**Given entries**
▬▬▬▬▬▬▬▬▬▬

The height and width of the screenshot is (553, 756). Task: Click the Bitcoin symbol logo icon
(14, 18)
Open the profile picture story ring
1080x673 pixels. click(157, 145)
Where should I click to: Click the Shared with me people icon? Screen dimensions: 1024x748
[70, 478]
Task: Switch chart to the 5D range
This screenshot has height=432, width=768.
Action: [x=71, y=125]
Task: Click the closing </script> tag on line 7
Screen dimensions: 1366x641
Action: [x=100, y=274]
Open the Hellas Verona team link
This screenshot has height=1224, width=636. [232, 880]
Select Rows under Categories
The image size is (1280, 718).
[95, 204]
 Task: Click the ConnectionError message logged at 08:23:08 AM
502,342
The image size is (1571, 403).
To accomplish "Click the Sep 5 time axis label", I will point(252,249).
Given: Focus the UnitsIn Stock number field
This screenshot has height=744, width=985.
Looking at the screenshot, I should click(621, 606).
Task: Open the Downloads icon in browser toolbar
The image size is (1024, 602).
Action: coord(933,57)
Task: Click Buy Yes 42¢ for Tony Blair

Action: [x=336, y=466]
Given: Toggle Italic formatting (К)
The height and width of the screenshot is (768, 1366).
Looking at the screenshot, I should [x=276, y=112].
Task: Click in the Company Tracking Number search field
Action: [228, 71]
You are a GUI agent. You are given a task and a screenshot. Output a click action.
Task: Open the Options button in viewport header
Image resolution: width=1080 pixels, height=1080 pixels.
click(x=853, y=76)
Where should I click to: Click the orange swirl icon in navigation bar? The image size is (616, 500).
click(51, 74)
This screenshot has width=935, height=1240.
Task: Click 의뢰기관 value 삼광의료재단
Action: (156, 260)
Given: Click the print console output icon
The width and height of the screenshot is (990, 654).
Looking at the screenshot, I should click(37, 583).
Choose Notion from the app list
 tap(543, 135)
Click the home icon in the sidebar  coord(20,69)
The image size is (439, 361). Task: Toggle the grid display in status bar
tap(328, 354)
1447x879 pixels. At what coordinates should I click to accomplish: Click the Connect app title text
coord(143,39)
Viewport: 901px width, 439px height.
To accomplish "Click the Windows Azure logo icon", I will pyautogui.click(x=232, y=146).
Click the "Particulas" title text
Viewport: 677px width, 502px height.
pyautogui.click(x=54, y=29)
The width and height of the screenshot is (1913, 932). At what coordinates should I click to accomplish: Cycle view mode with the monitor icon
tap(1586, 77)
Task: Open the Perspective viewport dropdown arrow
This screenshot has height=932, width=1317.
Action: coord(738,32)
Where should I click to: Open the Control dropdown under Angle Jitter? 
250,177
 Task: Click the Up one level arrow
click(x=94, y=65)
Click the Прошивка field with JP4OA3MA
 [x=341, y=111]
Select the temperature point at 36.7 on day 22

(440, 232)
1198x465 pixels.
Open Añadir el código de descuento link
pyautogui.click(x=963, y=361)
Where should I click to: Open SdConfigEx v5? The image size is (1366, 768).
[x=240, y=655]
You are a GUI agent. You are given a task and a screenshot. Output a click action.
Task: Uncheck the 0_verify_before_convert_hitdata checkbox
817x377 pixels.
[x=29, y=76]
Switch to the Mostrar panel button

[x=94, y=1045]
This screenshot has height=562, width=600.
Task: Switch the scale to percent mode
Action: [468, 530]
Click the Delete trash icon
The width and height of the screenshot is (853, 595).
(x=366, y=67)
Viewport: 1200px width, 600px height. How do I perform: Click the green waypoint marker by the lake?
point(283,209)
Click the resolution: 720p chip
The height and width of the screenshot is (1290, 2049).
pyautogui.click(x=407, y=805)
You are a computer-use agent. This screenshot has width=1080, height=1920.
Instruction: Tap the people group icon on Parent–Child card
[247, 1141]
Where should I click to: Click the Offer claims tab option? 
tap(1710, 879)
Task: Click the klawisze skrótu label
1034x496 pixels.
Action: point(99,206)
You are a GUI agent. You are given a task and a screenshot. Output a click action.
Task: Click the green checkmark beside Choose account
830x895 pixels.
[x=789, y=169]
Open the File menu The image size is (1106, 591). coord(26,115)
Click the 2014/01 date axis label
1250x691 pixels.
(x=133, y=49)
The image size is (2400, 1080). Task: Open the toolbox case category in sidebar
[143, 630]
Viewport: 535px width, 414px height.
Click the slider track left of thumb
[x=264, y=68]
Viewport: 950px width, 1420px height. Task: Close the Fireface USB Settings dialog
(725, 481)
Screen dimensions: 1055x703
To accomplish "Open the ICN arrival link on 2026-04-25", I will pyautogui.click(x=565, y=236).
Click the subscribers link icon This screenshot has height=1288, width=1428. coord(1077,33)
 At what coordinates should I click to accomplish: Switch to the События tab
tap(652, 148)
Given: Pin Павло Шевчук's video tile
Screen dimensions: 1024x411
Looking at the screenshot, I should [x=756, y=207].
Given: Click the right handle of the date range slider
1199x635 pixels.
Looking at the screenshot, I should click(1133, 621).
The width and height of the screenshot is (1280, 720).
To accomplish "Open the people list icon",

▬▬▬▬▬▬▬▬▬▬

**Your goal**
Only one stretch of the entries above is wanted: the lines from the one containing "Task: Switch chart to the 5D range" through the one containing "Given: Toggle Italic formatting (К)". Please reproduce it exactly.

**Written answer**
Task: Switch chart to the 5D range
This screenshot has height=432, width=768.
Action: [x=71, y=125]
Task: Click the closing </script> tag on line 7
Screen dimensions: 1366x641
Action: [x=100, y=274]
Open the Hellas Verona team link
This screenshot has height=1224, width=636. [232, 880]
Select Rows under Categories
The image size is (1280, 718).
[95, 204]
 Task: Click the ConnectionError message logged at 08:23:08 AM
502,342
The image size is (1571, 403).
To accomplish "Click the Sep 5 time axis label", I will point(252,249).
Given: Focus the UnitsIn Stock number field
This screenshot has height=744, width=985.
Looking at the screenshot, I should click(621, 606).
Task: Open the Downloads icon in browser toolbar
The image size is (1024, 602).
Action: coord(933,57)
Task: Click Buy Yes 42¢ for Tony Blair

Action: [x=336, y=466]
Given: Toggle Italic formatting (К)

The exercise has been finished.